What most of us learned from being beaten up, whether as kids or adults, is that there are situations in which we are powerless to protect ourselves, and that’s not freeing, it’s debilitating! Whether you are left alone, crying, with your possessions destroyed, or whether it’s in a group where those around you are mocking your pain and loss, this is NOT freeing, it’s destructive. It’s liable to lead to PTSD.
Whoever came up with this is probably thinking of when two guys agree to punch each other in a culturally supported situation, whether sports or kids on a school ground who walk away bloody but still friends.
When it’s positive, when you got “punched”, you probably had supportive people, friends or mentors, there to tell you that you were OK, and that they were there to support you through the pain. Something like taking a peyote trip without a shaman to help you negotiate the craziness, without that support, it’s a dangerous situation that can leave you damaged.
This is part of the reason I never liked school sports. In a non-sport bullying incident your pain and fear is too often downplayed by those who should protect you, and in gym class there’s a huge amount of mocking and denigrating the kids who admit the pain they feel, adding emotional pain to the physical.
OK, in a sport you chose to play, the physical risks were accepted (if not really understood) when you went in; but in school everyone is forced into the ‘jock’ mentality venue, which doesn’t work for those who didn’t choose it. It rather creates a venue where bullies can get away with hurting their victims while adults look on and join in the mocking. (sorry, I never met a gym teacher who didn’t try to “kid” -read shame- the victim into pretending that “it didn’t hurt”. I suppose it’s because they had the positive support needed because they were the strong, fast, coordinated ones.
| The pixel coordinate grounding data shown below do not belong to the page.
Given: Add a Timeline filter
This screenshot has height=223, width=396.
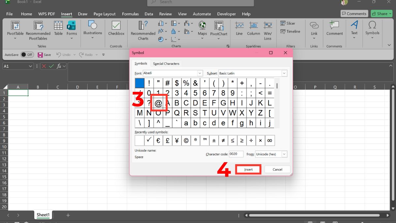Looking at the screenshot, I should pyautogui.click(x=290, y=31).
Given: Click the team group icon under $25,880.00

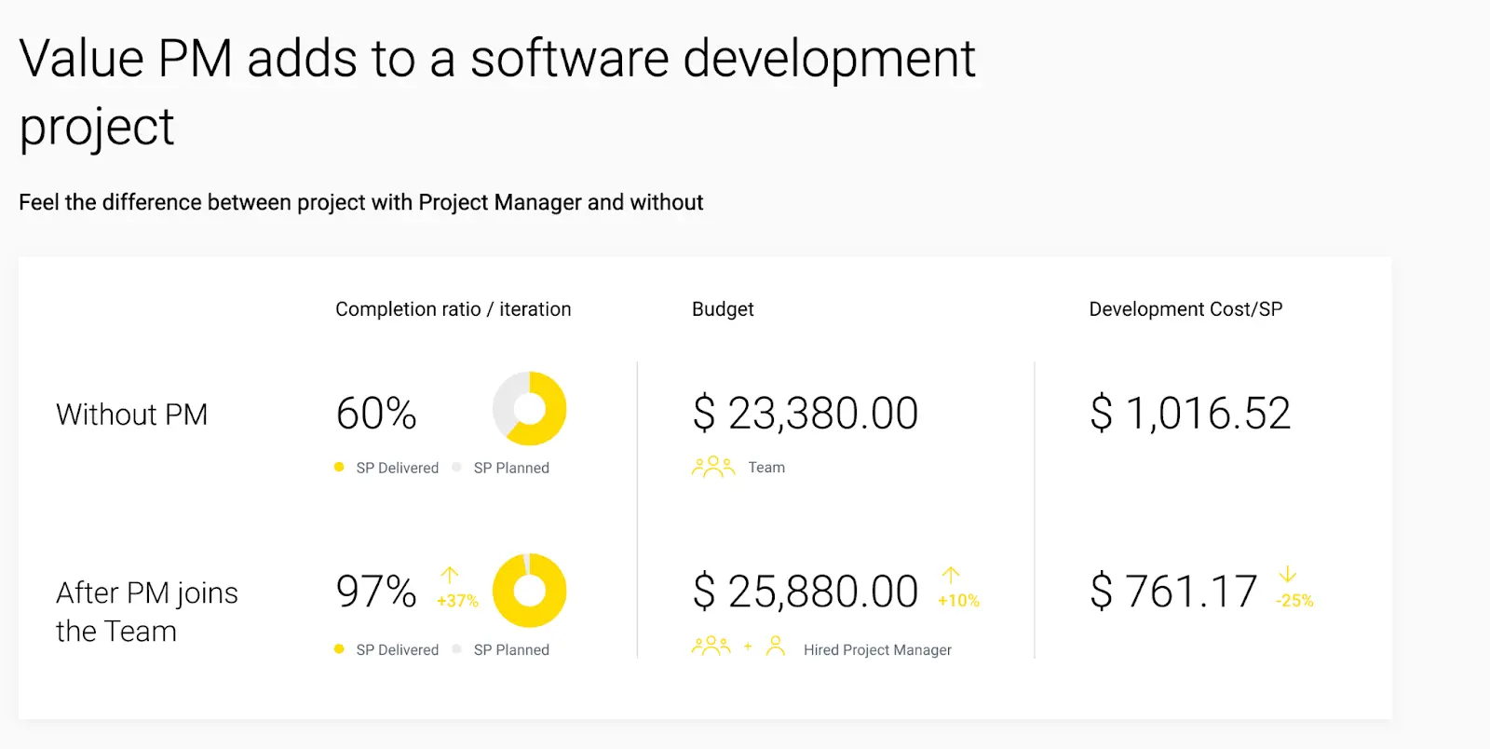Looking at the screenshot, I should [x=711, y=647].
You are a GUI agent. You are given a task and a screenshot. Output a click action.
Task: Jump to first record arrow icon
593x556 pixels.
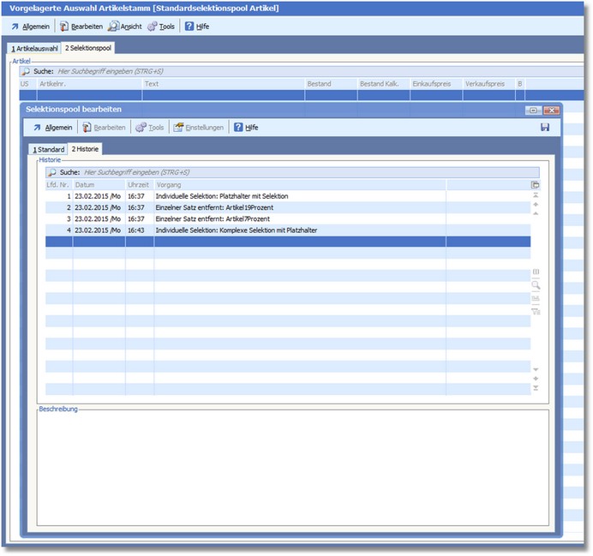pos(536,196)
But few seem to understand that for it to be positive, the others need to be supportive, not mocking.) I’m not denying the positive aspects of sport for those who choose them, but it’s not for everyone.
What would be good is that when you were at risk for being hit (whether by a ball or a fist), that there would be someone there to make sure that you were supported through the experience. Then MAYBE you’d come out of it feeling better able to deal with your next blow.